The term psychedelic is derived from the Ancient Greek words psuchē (ψυχή – psyche, “soul”) and dēlōsē (δήλωση – “manifest”), translating to “soul-manifesting”.
“any music that evokes, documents or intends to accompany psychedelic drug experience. and it could be anything that descends or borrows from any of the above. big tent.” Contenderizer, posting on ILX.
Bizarrely it was Danny from Embrace, who doesn’t have a reputation for being psychedelic (though I have seen him in some altered states, to be fair), who first expressed the notion to me that Beastie Boys were psychedelic. Way back in the mists of 1997, when I first met him and interviewed Embrace for my old fanzine, I asked if they still intended their second album (the first one was still seven months from release at this point!) to be ‘psychedelic’, which they’d suggested in an interview with Melody Maker a few months before. “Yes” he and his brother Richard both said. I asked them to elaborate: “Beastie Boys psychedelic” said one; “Sly & The Family Stone mad” said the other.

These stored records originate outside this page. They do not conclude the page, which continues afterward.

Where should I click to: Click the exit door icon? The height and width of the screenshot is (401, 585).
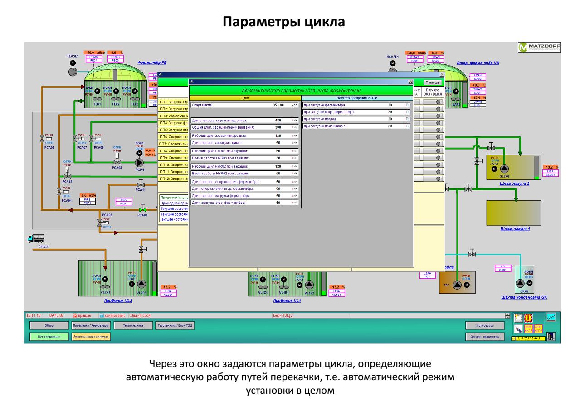tap(551, 336)
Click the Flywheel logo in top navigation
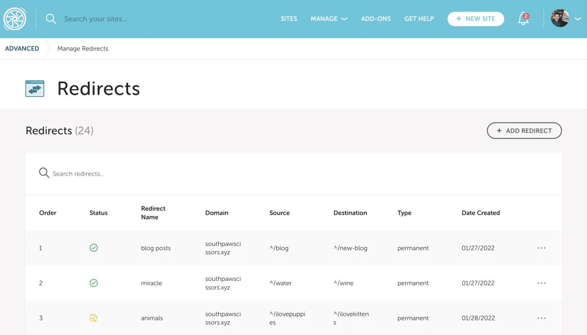Image resolution: width=587 pixels, height=335 pixels. pos(15,19)
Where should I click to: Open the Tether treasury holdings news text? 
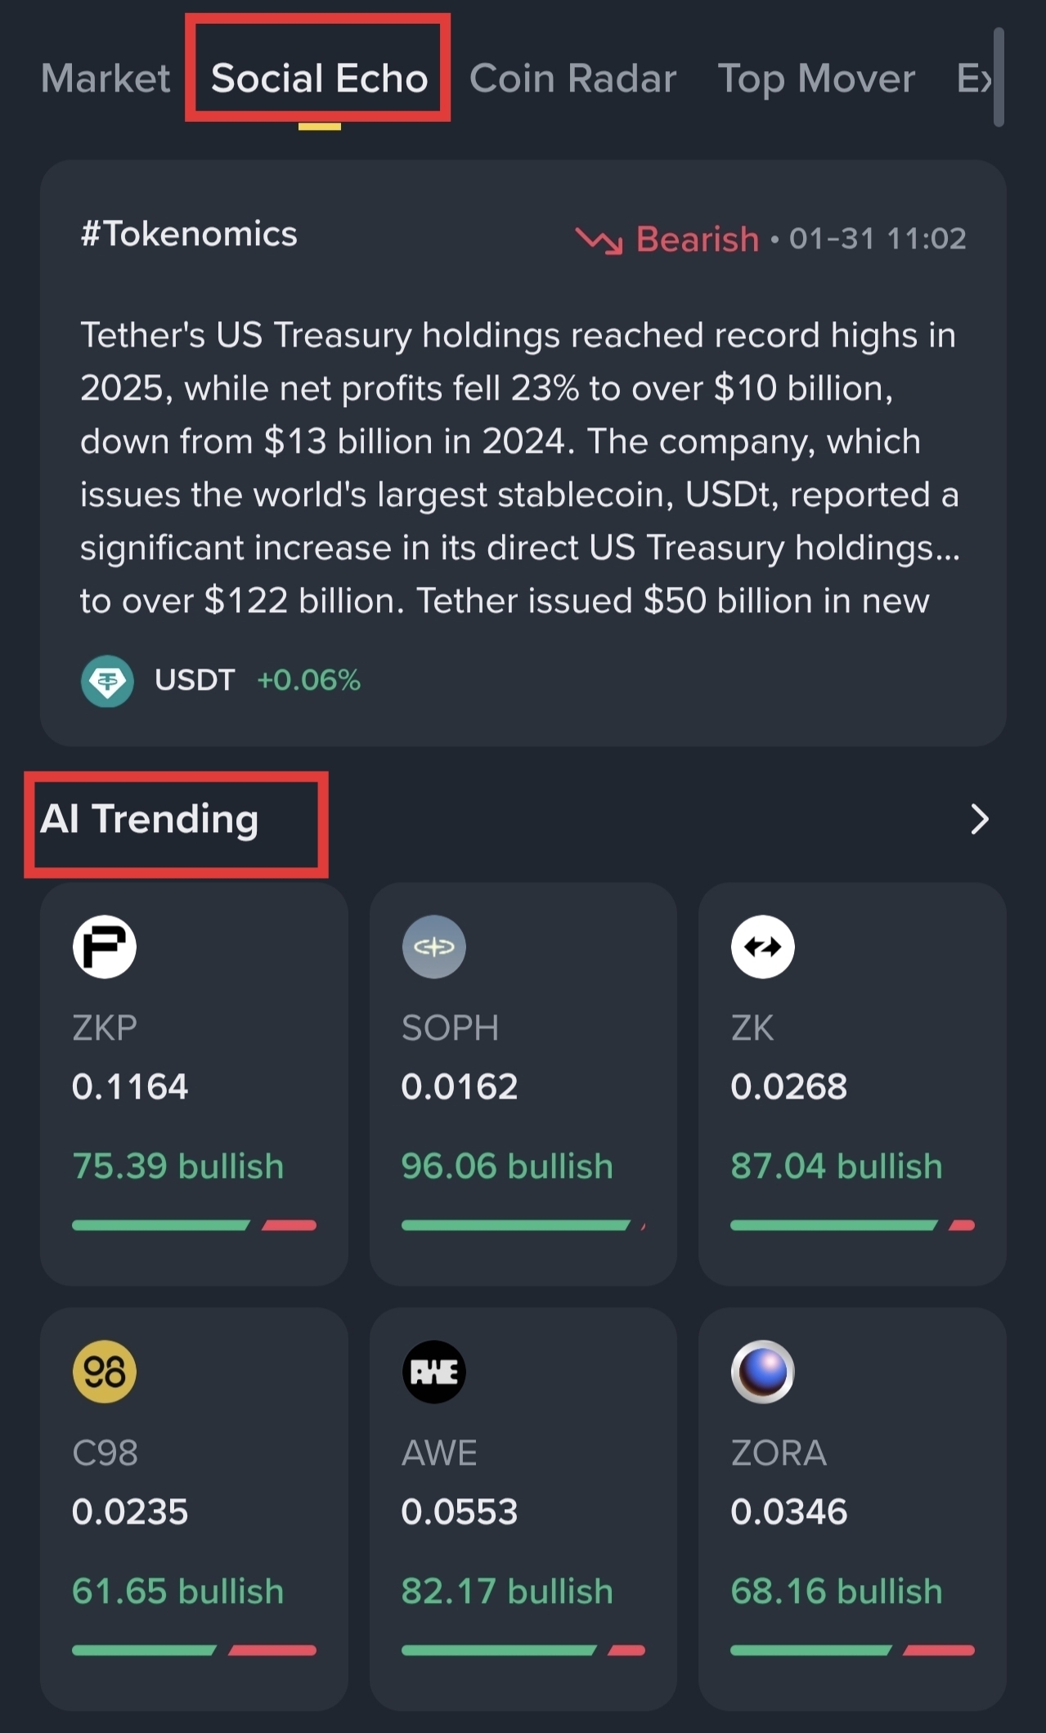[520, 468]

I’m not sure I quite understood how either artist (the former of whom I was pretty well familiar with, the latter I was just getting to know) fitted in with Eight Miles High or Sgt Pepper, but I’d come to the conclusion that Orbital made the most psychedelic music I’d ever heard, so I was intrigued by the notion.
I should express at this juncture that I’ve never taken a hallucinogenic drug in my life; someone older and wiser than me who I was at university with suggested that I was already psychedelic enough, and didn’t need to; I trusted his judgement. A lecturer, in my first term or two, also suggested that I came across as the type of person who “took a lot of drugs”, even though I wasn’t (unless one counts Guinness as a drug). Throughout my life I’ve consistently been described as “weird” or “odd” or “strange”, most usually by people who I’ve considered to be far weirder, odder, or stranger than myself. (I harbour a strong suspicion that I’m actually pretty boring.)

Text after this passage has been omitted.